Problem to solve - Within the records below, find each line that holds the string "agent", then copy it.

======== Recorded data ========

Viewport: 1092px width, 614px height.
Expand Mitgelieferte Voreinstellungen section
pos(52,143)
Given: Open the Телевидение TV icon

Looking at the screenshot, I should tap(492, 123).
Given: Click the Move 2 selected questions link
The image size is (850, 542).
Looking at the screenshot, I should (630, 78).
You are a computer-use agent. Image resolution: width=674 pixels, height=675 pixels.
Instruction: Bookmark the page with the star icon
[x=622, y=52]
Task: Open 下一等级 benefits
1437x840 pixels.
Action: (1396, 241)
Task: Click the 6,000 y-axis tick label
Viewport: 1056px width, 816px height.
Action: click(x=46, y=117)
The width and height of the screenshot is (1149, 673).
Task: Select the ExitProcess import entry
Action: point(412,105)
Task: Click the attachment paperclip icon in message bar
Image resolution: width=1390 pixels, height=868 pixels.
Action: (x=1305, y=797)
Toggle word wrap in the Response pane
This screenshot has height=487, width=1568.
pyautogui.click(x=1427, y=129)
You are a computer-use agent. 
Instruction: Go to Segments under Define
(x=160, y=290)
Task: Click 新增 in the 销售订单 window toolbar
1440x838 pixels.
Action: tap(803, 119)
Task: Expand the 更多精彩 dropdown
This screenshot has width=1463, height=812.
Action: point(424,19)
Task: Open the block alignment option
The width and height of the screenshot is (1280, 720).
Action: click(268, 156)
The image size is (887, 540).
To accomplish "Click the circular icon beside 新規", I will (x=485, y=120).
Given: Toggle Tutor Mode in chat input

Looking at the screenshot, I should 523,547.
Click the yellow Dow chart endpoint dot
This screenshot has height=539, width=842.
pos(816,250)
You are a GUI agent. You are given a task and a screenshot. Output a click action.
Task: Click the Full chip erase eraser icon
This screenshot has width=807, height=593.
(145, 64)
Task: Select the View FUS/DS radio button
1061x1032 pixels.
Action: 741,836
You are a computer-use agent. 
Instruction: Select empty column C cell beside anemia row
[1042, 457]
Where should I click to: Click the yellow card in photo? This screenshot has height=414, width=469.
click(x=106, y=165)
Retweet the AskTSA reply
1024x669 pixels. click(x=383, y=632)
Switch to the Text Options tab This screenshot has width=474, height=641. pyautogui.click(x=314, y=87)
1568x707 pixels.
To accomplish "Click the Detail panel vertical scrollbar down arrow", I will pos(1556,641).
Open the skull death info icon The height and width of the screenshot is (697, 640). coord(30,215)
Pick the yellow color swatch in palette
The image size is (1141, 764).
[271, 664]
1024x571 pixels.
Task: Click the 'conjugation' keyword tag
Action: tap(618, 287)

========

Result -
You are a computer-use agent. Image resolution: width=674 pixels, height=675 pixels.
You are a computer-use agent. 
You are a GUI agent. You are given a task and a screenshot. Output a click action.
You are a computer-use agent. 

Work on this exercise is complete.